BRIEF DESCRIPTION OF DRAWING
[0011] The features of the invention believed to be novel are set
forth with particularity in the appended claims. The invention
itself, however, may be best understood by reference to the
following detailed description of the invention, which describes an
exemplary embodiment of the invention, taken in conjunction with
the accompanying drawings, in which:
[0012] FIG. 1 illustrates the electromagnetic interference
shielding structure of an embodiment according to the present
invention; and
[0013] FIG. 2 illustrates a related art electromagnetic
interference shielding structure
DETAILED DESCRIPTION OF THE INVENTION
[0014] FIG. 1 illustrates the electromagnetic interference
shielding structure of an embodiment according to the present
invention. As shown in FIG. 1, the electromagnetic interference
shielding structure 100 according to a top-down order comprises a
first metal layer 102, a dielectric layer 104, a second metal layer
106, an adhesive layer 108 and a release film 110.

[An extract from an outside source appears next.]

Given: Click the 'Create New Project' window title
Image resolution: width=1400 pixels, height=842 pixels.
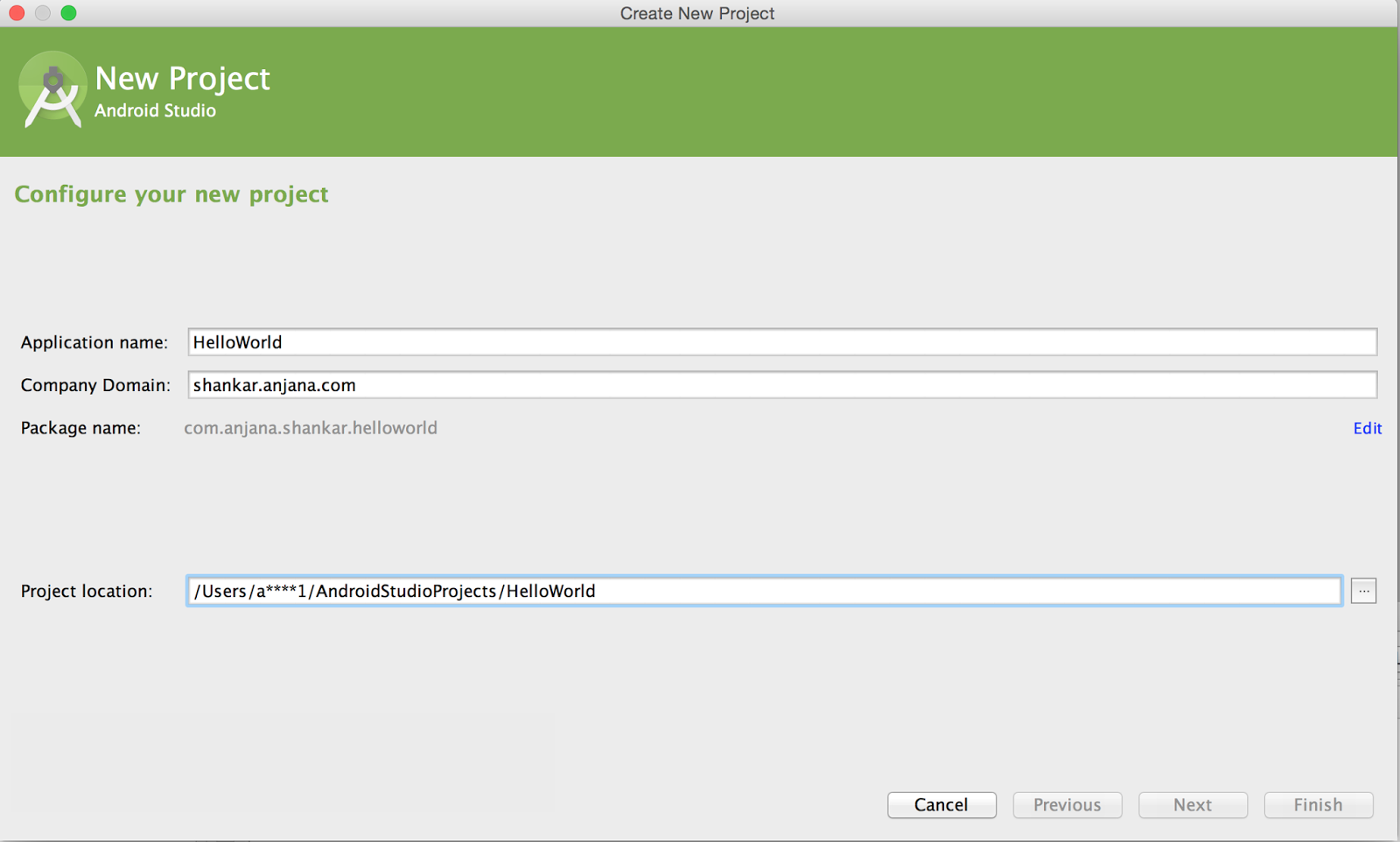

[0015] The components of the first metal layer 102 can be gold,
silver, copper, iron, tin, lead, cobalt, aluminum, nickel or alloys
using above metals as the principal components or any conductive
metals, with thickness ranging from 0.002 micron (.mu.m) to 12
micron. Because the first metal layer 102 is thin, electromagnetic
waves penetrate into the electromagnetic interference shielding
structure 100 through the gaps. In addition, a coverlay can be
added to a first metal layer 102 (not shown in the diagram), the
function of the coverlay is to protect a first metal layer 102 from
interfering from external environment (such as oxidation, dusts,
scratches, bumping . . . etc.).
[0016] The components of the dielectric layer 104 comprise
dielectric layers formed by one or more than one of the polymer
materials including polyimide (PI), polyethylene (PE), epoxy resin
(EPOXY), polyethylene terephthalate (PET), polycarbonate (PC),
polypropene (PP), bismaleimide (BMI) and acrylic polymers etc. In
addition, filler materials can be added to the dielectric layer 104
facilitating diffraction of the electromagnetic waves with
different phases in the dielectric layer 104 and accordingly the
electromagnetic waves diminishes faster. The functions of the
dielectric layer 104 are (1) providing insulation separating the
first metal layer 102 from the second metal layer 106, (2) changing
the incident angle of the electromagnetic waves such that the
electromagnetic waves diffract among the dielectric layer 104, the
first metal layer 102, and second metal layer 106 for diminishing
the electromagnetic waves. The thickness of the dielectric layer
104 can be for example 5 micron to 200 micron.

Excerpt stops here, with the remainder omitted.